Fin de partie

Au Théâtre de l’Atelier, Jacques Osinski met en scène la pièce de Beckett, avec Denis Lavant et Frédéric Leidgens. Forcément sublime

Après Cap au pire, La dernière bande, Words and music et L’image, Jacques Osinski poursuit son cycle Beckett avec sa pièce préférée, Fin de partie, créée en 1957 par Roger Blin et devenue un classique intemporel. Et pour cause, le temps est au cœur de la pièce. Après En attendant Godot, et avant La dernière bande, Samuel Beckett creuse la vacuité de l’existence, les affres de la condition humaine. Tant que l’on n’est pas mort, l’on est encore en vie. Une lapalissade bien sûr, que les personnages de Beckett illustrent pleinement. Ils vont « finir », oui, bientôt peut-être, mais quand ? Impossible de savoir. Alors, en attendant cette fin, ils continuent à vivre, et donc à jouer. L’un, Hamm, cloué dans un fauteuil roulant, aveugle, l’autre, Clov, à son service, regardant par la fenêtre ce qui se passe à l‘extérieur, assurant les choses essentielles : « A quoi est-ce que je sers ? » « A me donner la réplique. » Un maître et son serviteur ? Un père et son fils adopté ? Mystère. Et peu importe. Le véritable enjeu est la fin. Et comment y arriver. « Quelque chose suit son cours. » La fin du monde ?

Théâtre dans le théâtre

Mystère aussi de l’extérieur… Tout est scrupuleusement décrit dans le texte : la pièce, les accessoires, les déplacements et les moindres gestes.

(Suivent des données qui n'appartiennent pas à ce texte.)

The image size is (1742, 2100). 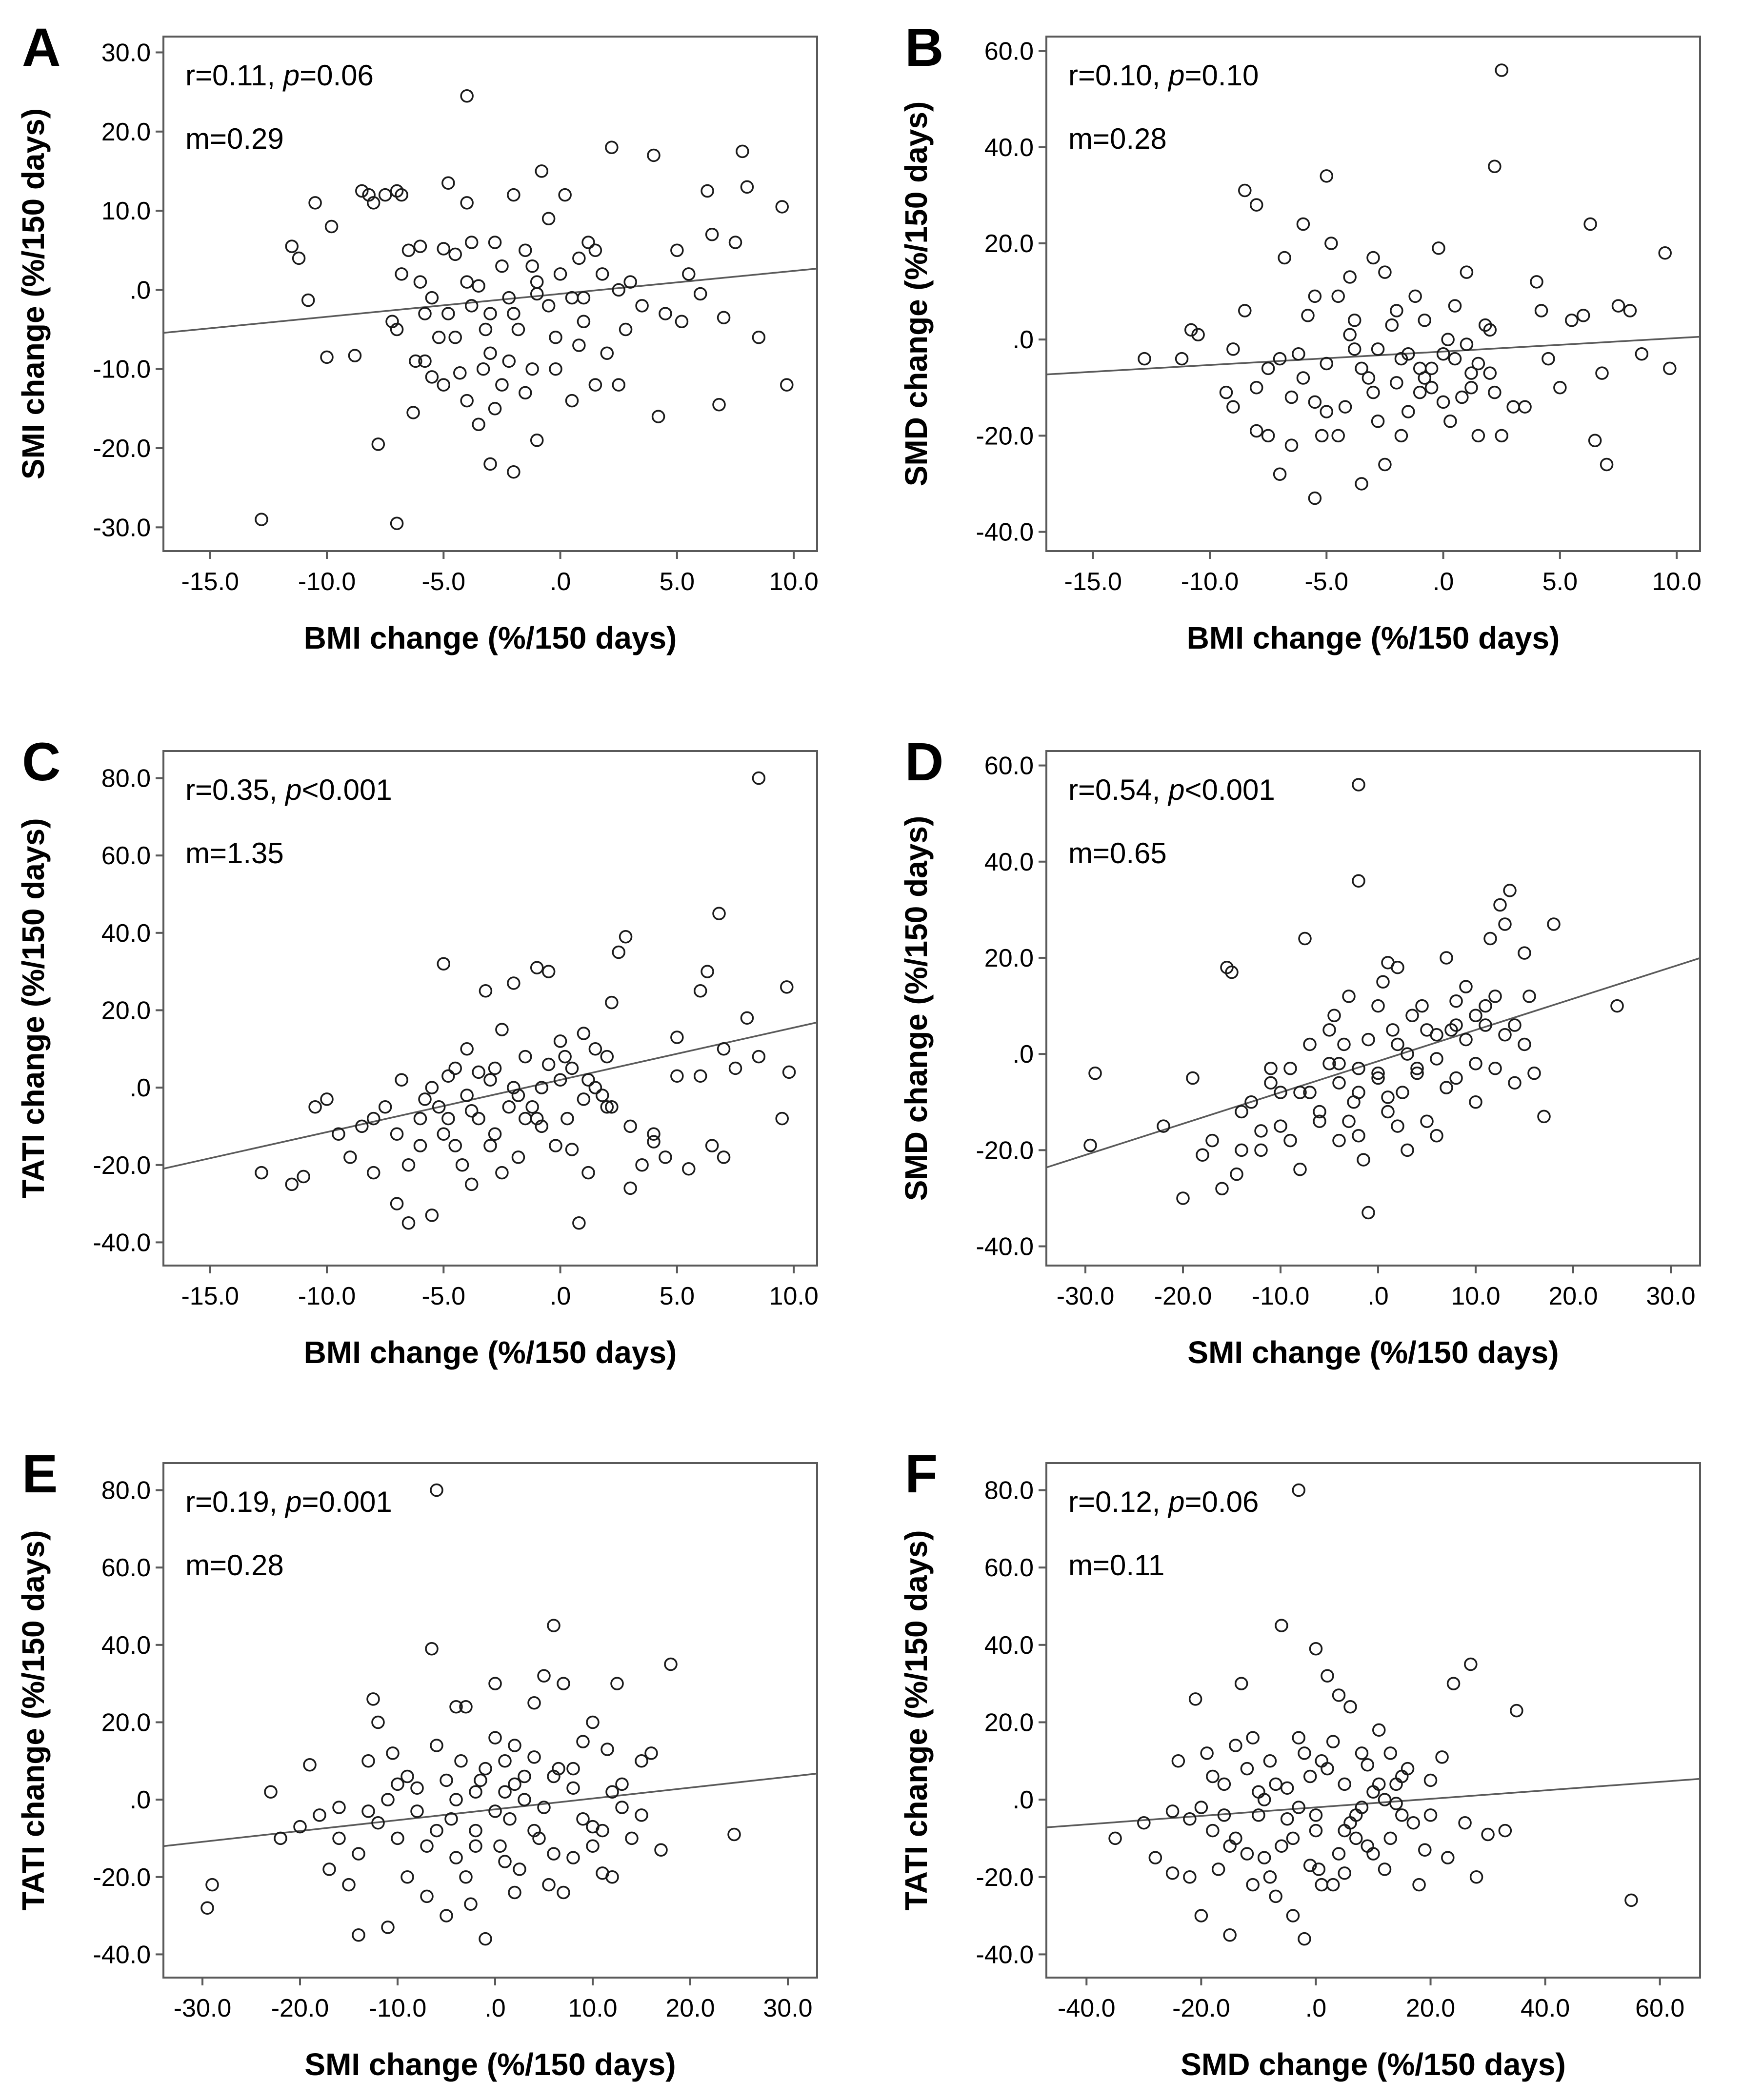 I want to click on y-tick-label: -40.0, so click(x=1005, y=532).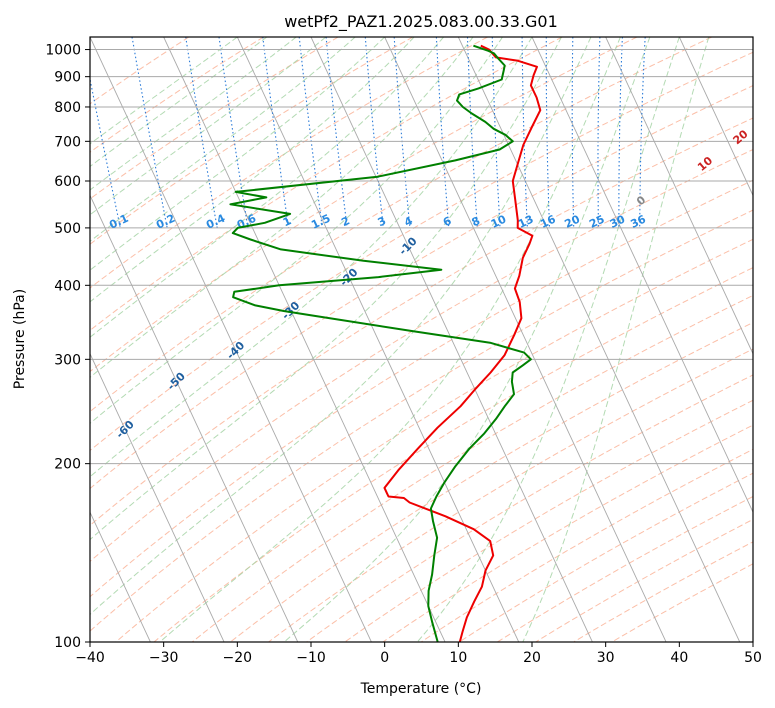 Image resolution: width=775 pixels, height=708 pixels. Describe the element at coordinates (68, 360) in the screenshot. I see `y-tick-label: 300` at that location.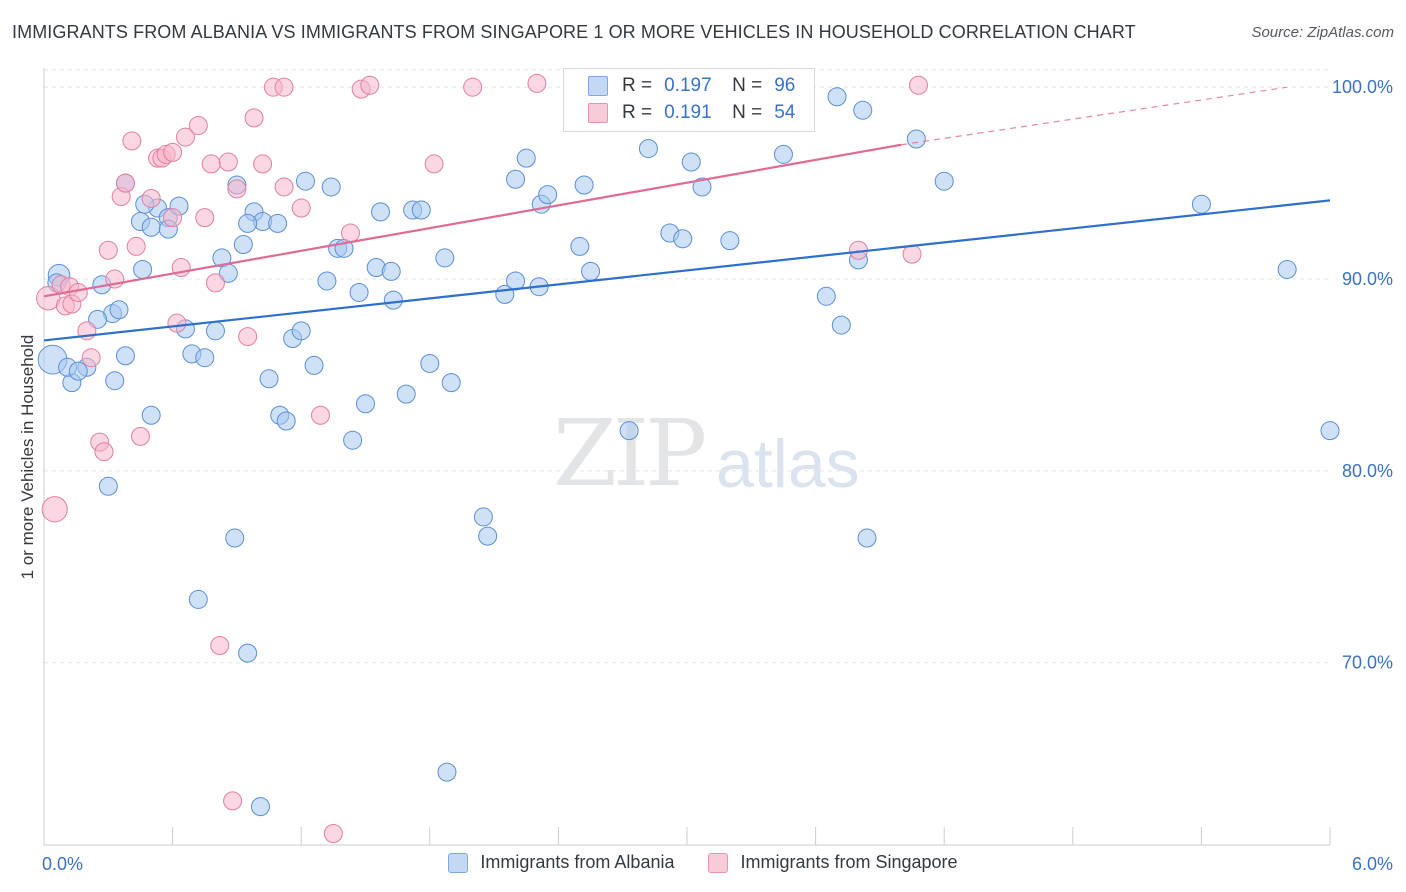  What do you see at coordinates (785, 112) in the screenshot?
I see `legend-n-value: 54` at bounding box center [785, 112].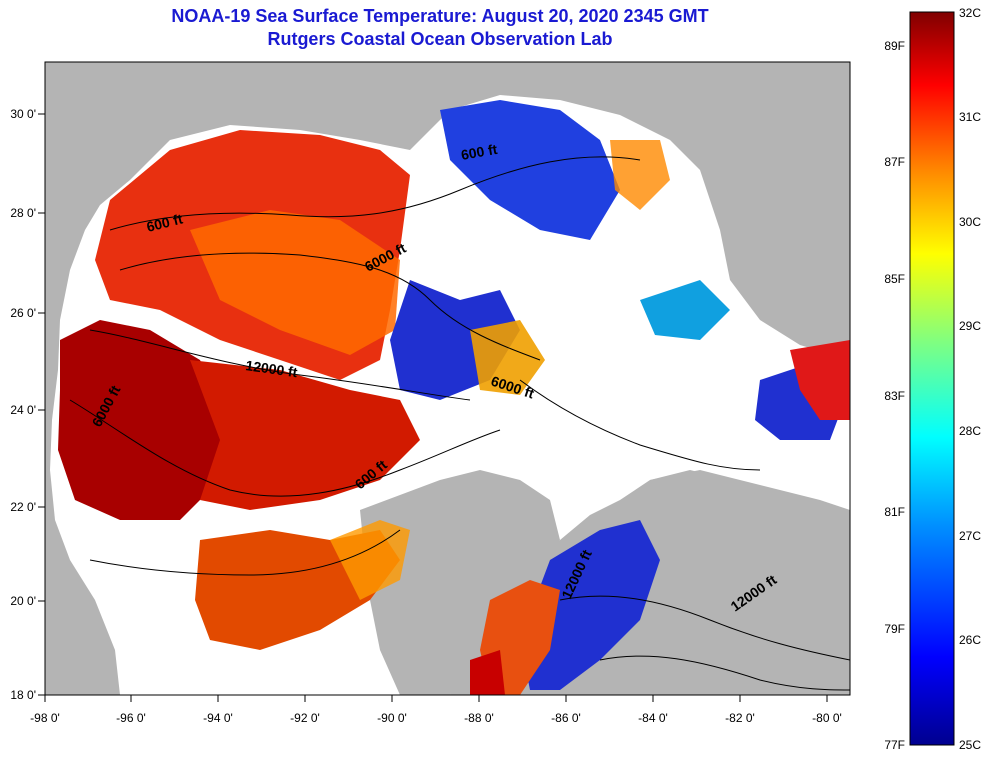  Describe the element at coordinates (932, 378) in the screenshot. I see `colorbar` at that location.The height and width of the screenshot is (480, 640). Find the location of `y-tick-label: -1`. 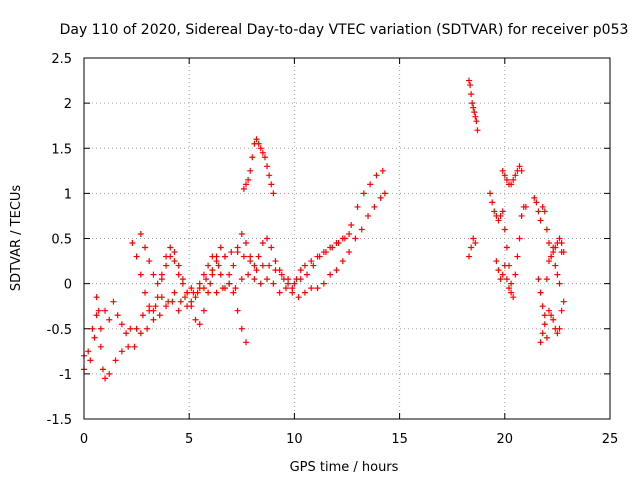

y-tick-label: -1 is located at coordinates (66, 376).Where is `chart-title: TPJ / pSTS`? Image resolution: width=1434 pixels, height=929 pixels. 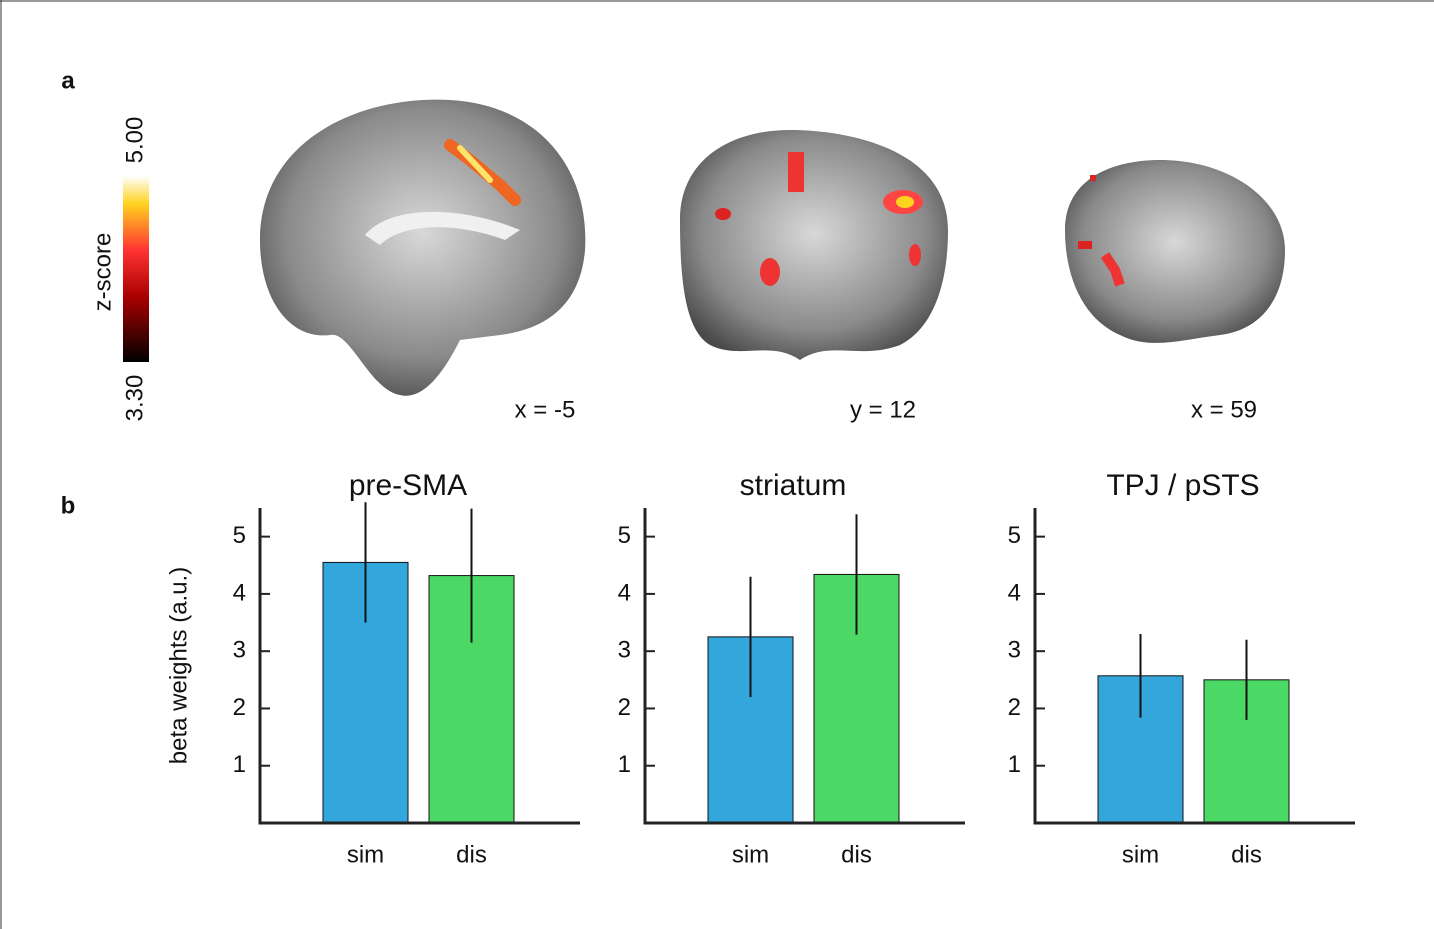
chart-title: TPJ / pSTS is located at coordinates (1182, 486).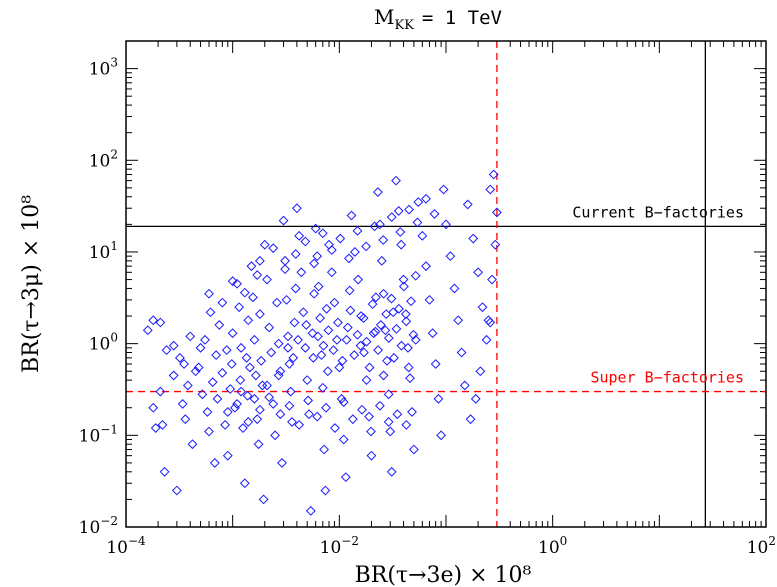 The height and width of the screenshot is (587, 777). I want to click on y-axis-label: BR(τ→3μ) × 10⁸, so click(32, 284). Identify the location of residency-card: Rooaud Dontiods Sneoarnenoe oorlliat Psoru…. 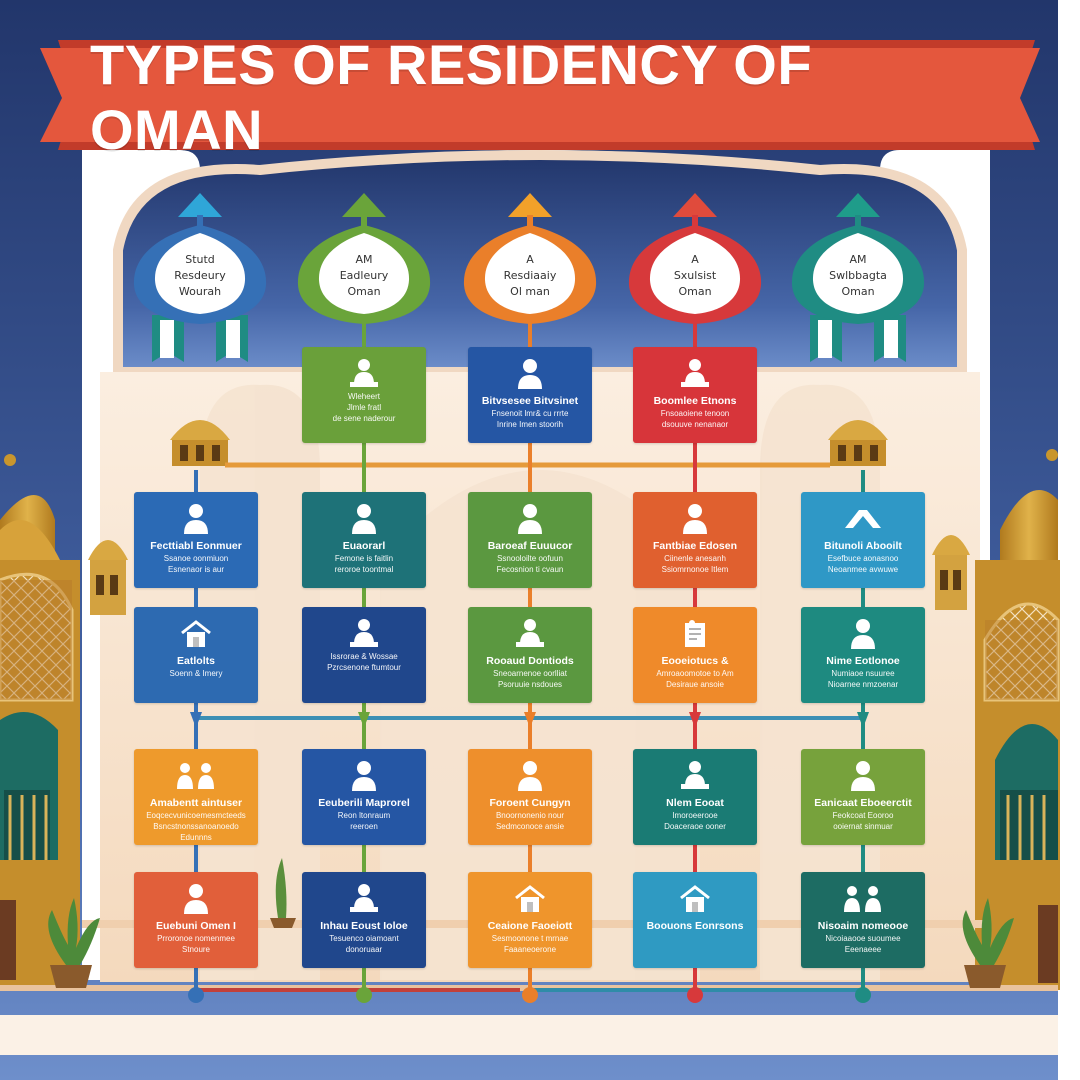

Beckett souhaitait que l’on respecte ses didascalies, qui sont partie intégrante du texte. Impossible, pour le metteur en scène, de déroger à la règle. Tout est alors dans l’interprétation des silences, des mots, l’intonation. « Les grains s’ajoutent aux grains, un à un, et un jour, soudain, c’est un tas, un petit tas, l’impossible tas. » C’est doux et lancinant, mélancolique et absurde, burlesque et vertigineux. Hamm et Clov n’en finissent pas de finir jusqu’à « l’impossible tas ». Soit Frédéric Leitgens et Denis Lavant. Le premier, réplique de Roger Blin dans le rôle de Hamm, mais avec toute sa singulière personnalité, sa voix profonde, le deuxième, dans un jeu très physique, mécanique mais intensément incarné, rappelant la gestuelle de Buster Keaton (pour qui l’auteur irlandais avait écrit un scénario de film). Lavant déploie au plus haut l’art d’un clown alliant la drôlerie et la métaphysique. Les deux comédiens, et leurs partenaires Claudine Delvaux et Peter Bonke, excellents, interprètent jusqu’au sublime ce chef d’œuvre littéraire. Le constat est lucide, jamais triste ou sinistre, relayé par une énergie vitale formidablement rendue par l’interprétation. La pièce, immense, réactive des résonances multiples, sur la Résistance (à laquelle participa activement Beckett), l’écologie… et n’en finit pas d’interroger.  

(vu au Théâtre des Halles, à Avignon, juillet 2022)

Fin de partie        * * * *

Théâtre de l’Atelier, Place Charles Dullin, Paris 18e. Tél. 01 46 06 49 24. www.theatre-atelier.com Jusqu’au 5 mars.